Copy the records verbatim from the line with "Click the icann.org" to the line with "point(104,60)", including both of those lines.

───── Data lines ─────

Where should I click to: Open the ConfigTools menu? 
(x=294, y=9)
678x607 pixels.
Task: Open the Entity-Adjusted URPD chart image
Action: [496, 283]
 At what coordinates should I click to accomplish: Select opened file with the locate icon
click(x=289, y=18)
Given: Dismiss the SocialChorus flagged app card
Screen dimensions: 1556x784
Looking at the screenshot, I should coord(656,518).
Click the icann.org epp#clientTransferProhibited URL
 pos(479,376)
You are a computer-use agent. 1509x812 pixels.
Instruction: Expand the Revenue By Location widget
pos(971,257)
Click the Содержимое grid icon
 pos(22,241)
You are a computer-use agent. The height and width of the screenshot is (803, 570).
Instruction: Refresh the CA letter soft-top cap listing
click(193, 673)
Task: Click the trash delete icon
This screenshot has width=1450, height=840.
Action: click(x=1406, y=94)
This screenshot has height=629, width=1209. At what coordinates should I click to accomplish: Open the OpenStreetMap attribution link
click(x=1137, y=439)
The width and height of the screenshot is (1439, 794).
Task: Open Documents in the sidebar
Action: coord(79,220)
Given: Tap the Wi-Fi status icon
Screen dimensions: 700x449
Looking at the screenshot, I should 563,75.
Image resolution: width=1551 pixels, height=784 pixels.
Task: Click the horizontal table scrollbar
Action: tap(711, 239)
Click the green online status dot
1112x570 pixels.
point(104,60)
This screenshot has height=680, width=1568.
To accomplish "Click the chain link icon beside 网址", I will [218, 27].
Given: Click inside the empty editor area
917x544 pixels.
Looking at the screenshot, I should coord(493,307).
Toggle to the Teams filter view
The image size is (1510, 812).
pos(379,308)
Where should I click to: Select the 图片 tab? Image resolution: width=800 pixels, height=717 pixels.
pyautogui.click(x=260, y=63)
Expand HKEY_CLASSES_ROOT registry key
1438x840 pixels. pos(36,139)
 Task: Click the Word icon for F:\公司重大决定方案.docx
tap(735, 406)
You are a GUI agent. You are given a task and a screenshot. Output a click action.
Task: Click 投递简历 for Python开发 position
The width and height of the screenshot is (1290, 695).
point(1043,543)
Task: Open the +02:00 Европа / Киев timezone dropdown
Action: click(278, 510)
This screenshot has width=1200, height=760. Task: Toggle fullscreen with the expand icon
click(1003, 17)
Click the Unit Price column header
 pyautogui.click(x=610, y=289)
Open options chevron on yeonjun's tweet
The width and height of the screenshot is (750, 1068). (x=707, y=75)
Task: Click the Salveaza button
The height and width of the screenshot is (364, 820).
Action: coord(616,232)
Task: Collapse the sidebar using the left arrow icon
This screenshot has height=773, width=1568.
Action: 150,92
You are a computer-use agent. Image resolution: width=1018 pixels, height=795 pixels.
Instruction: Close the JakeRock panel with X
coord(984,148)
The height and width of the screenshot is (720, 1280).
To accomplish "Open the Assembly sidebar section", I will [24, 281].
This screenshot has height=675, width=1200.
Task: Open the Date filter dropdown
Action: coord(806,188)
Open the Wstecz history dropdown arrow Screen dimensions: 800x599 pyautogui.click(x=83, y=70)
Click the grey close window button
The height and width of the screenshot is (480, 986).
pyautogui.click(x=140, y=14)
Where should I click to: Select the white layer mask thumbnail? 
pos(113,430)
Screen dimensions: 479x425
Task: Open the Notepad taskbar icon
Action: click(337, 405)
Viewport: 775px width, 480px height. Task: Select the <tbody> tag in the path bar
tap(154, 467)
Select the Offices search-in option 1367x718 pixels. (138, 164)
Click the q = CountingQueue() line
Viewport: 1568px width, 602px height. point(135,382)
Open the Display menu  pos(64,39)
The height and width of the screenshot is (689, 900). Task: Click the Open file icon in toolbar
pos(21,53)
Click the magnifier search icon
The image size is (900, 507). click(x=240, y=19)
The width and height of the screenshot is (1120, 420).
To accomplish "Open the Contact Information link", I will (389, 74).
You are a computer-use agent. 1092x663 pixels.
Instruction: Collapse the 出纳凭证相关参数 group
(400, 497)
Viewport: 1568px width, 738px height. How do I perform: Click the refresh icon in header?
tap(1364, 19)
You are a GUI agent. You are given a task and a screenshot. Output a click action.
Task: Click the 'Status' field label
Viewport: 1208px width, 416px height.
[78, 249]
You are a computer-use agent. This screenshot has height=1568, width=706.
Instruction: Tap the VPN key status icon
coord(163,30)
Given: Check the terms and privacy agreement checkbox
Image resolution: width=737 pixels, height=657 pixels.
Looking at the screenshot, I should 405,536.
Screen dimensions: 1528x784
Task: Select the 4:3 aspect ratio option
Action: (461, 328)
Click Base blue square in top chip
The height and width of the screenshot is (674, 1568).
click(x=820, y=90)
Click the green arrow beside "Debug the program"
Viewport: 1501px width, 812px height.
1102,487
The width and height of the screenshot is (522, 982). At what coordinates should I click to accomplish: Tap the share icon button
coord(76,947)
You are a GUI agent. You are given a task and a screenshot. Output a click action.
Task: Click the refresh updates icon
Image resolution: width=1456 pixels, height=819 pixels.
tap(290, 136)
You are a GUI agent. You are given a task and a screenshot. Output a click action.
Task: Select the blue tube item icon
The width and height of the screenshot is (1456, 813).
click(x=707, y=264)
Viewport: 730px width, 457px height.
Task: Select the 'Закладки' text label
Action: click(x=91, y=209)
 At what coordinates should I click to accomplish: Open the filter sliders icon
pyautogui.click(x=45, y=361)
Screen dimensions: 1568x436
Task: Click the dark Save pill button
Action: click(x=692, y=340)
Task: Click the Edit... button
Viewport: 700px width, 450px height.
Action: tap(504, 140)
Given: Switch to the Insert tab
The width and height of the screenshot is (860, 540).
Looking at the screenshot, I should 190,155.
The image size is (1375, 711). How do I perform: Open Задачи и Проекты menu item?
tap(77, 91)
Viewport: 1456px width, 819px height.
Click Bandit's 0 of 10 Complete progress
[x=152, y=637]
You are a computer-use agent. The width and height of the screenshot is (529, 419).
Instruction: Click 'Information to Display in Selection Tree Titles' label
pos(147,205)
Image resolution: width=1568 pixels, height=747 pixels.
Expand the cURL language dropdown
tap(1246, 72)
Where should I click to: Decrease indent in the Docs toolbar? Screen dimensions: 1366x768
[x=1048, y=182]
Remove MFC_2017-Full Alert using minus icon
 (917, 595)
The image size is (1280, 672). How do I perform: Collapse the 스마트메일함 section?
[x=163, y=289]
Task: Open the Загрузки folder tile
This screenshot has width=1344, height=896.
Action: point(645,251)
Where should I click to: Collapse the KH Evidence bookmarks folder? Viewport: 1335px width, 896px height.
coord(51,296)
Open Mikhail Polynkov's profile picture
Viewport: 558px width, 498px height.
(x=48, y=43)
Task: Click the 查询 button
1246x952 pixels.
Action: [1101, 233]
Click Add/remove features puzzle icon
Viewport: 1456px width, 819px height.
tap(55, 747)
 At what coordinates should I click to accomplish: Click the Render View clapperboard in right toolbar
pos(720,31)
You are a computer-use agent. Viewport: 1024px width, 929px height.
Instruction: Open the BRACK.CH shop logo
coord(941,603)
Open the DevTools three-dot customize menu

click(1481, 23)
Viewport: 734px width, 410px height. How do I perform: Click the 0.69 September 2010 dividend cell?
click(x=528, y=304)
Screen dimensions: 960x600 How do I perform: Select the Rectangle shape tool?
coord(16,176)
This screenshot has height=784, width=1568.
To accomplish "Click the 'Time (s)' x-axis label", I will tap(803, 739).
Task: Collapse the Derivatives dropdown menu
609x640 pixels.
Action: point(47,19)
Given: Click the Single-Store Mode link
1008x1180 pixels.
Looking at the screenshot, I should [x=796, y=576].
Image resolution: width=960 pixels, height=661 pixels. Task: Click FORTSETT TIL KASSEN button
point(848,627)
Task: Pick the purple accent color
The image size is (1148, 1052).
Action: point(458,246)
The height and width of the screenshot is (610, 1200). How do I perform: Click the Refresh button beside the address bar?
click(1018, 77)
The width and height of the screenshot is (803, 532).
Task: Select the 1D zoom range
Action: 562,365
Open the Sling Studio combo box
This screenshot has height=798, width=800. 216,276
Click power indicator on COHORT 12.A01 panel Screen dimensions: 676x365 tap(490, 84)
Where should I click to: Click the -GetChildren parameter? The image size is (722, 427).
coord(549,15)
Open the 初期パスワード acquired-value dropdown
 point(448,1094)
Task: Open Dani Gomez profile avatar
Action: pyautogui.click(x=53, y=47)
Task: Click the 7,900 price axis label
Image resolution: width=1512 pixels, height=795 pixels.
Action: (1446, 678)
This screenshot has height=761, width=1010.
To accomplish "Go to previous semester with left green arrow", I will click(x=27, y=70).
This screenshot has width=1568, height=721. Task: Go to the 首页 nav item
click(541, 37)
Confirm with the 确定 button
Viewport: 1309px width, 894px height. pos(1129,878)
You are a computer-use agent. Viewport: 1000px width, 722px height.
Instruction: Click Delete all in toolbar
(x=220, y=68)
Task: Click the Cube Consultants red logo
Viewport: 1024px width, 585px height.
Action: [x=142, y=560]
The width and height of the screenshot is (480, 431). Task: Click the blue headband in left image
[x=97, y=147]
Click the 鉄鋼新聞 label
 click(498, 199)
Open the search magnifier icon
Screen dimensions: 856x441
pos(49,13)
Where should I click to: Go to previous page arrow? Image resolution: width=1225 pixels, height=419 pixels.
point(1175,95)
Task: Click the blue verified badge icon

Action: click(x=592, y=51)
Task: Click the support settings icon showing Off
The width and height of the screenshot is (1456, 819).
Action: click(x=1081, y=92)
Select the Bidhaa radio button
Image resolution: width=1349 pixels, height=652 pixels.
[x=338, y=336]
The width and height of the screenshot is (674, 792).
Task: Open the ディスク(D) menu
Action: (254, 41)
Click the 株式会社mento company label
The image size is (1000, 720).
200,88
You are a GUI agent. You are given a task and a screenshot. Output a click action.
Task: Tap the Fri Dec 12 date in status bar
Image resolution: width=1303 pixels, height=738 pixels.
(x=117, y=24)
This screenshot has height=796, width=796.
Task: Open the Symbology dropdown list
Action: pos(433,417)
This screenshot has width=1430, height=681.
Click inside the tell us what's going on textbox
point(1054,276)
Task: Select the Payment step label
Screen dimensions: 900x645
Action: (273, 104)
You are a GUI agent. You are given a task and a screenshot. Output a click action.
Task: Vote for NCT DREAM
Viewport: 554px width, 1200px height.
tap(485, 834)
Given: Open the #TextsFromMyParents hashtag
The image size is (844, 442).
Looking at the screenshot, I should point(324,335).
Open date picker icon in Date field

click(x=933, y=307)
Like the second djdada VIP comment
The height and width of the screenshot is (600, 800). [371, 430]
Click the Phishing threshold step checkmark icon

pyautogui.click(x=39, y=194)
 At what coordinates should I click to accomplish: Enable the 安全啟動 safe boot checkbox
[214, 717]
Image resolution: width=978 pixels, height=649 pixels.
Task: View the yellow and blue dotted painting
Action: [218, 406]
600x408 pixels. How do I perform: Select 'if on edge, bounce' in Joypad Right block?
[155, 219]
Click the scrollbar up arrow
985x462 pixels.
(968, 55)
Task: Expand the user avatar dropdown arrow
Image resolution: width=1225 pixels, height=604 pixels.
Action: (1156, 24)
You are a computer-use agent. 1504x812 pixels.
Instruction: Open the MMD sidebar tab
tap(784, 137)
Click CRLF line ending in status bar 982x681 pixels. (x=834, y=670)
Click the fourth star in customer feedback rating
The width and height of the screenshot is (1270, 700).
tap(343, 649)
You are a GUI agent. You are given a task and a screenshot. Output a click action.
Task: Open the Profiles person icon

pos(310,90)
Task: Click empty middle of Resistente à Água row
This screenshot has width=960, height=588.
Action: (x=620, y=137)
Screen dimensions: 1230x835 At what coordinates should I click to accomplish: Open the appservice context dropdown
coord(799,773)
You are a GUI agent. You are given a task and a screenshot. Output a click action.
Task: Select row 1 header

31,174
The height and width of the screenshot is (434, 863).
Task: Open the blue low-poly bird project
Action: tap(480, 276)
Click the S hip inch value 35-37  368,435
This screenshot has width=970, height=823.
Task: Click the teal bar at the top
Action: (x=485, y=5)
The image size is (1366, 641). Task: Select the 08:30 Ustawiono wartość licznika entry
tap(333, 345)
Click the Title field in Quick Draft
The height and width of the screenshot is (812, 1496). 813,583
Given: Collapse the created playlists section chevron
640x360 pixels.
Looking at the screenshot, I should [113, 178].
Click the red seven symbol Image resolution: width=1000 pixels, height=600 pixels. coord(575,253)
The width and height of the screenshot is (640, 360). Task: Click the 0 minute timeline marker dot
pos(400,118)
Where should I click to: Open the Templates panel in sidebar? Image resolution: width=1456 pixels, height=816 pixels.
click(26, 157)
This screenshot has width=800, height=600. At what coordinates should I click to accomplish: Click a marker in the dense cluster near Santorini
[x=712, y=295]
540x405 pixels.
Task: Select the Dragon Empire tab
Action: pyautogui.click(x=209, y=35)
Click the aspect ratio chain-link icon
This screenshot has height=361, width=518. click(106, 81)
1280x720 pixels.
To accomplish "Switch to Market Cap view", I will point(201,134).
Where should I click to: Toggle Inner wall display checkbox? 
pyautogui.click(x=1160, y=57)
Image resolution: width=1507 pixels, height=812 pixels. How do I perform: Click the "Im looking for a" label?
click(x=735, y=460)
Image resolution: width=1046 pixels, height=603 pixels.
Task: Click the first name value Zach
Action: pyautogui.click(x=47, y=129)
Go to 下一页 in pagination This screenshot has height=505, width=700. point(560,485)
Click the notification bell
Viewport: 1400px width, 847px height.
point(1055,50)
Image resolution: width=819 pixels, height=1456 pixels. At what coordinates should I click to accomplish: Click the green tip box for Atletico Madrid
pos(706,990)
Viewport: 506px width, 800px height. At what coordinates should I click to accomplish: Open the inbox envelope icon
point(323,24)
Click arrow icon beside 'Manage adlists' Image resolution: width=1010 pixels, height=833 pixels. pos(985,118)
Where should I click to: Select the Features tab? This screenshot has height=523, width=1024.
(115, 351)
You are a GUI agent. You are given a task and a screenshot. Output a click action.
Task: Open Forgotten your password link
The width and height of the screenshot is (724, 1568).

─────

Solution for this problem =
Click the icann.org epp#clientTransferProhibited URL
 pos(479,376)
You are a computer-use agent. 1509x812 pixels.
Instruction: Expand the Revenue By Location widget
pos(971,257)
Click the Содержимое grid icon
 pos(22,241)
You are a computer-use agent. The height and width of the screenshot is (803, 570).
Instruction: Refresh the CA letter soft-top cap listing
click(193, 673)
Task: Click the trash delete icon
This screenshot has width=1450, height=840.
Action: click(x=1406, y=94)
This screenshot has height=629, width=1209. At what coordinates should I click to accomplish: Open the OpenStreetMap attribution link
click(x=1137, y=439)
The width and height of the screenshot is (1439, 794).
Task: Open Documents in the sidebar
Action: coord(79,220)
Given: Tap the Wi-Fi status icon
Screen dimensions: 700x449
Looking at the screenshot, I should 563,75.
Image resolution: width=1551 pixels, height=784 pixels.
Task: Click the horizontal table scrollbar
Action: tap(711, 239)
Click the green online status dot
1112x570 pixels.
point(104,60)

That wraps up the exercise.